The State of Politics in MA

Massachusetts held a special election this past June to fill the vacant Massachusetts senator position left by new Secretary of State John Kerry. Obama selected Kerry for the position after Hilary Clinton stepped down from her post at the end of January.

This marks the second time in the past four years that a long-held senate seat was up for election. Ted Kennedy and John Kerry served as Massachusetts senators for 47 years and 28 years, respectively.

Since Kennedy passed away in 2009, his senate seat has been well contested; he was followed briefly by interim senator Paul Kirk, then Scott Brown and finally Elizabeth Warren today.

Kerry’s ascension to Secretary of State meant that Massachusetts had an accelerated election cycle. The candidates started campaigning in January for the April primary. Ed Markey (Democrat) and Gabriel Gomez (Republican) were the chosen candidates for the June election; a third candidate from the Twelve Visions Party was also on the ballot.

During these campaigns, Mo Cowan served as interim senator for Massachusetts just as Paul Kirk had for the late Kennedy.

Massachusetts radio and TV stations created a lot of buzz around the June election. In the polls, Markey was beating Gomez only by a slim margin, unusual for such a left-leaning state. Democrats have particularly low turnout for non-major elections, which meant that both had a fighting chance of winning the elections.

Voter turnout was just shy of 1.2 million, only a 27% turnout from the registered voters in Massachusetts.
The results?
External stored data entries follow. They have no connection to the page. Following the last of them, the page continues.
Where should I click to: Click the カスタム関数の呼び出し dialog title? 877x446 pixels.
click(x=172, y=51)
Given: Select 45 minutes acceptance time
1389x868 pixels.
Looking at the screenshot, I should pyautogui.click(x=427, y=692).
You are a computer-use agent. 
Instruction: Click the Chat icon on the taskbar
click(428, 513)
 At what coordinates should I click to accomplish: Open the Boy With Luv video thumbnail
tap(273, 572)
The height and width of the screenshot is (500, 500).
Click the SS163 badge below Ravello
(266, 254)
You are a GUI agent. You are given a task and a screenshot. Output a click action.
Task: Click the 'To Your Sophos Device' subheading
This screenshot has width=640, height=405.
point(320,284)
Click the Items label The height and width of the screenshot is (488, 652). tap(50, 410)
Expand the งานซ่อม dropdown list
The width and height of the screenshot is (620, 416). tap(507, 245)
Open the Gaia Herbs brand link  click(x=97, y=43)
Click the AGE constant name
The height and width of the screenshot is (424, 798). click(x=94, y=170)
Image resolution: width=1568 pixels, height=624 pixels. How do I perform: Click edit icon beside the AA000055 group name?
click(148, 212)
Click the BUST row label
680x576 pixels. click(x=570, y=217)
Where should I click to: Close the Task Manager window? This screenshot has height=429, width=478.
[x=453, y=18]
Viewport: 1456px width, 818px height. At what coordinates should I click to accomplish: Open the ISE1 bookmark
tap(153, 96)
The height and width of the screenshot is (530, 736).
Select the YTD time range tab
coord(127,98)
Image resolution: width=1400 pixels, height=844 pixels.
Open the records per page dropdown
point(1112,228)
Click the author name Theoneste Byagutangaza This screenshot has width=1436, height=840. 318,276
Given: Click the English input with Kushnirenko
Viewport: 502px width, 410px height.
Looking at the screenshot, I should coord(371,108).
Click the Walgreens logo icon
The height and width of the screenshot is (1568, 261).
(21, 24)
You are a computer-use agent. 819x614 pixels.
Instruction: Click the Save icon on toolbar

Markey won with 54.8% of the vote, Gomez took home 44.8% and Richard Heos from Twelve Visions received 0.4%. Gomez may have lost, but he gained a high percent of the vote given that registered Democrats outnumber registered Republicans three to one in Massachusetts (as of October 2012).

Now that Markey has secured the position of senator, it will be interesting to see what he does over the next six years.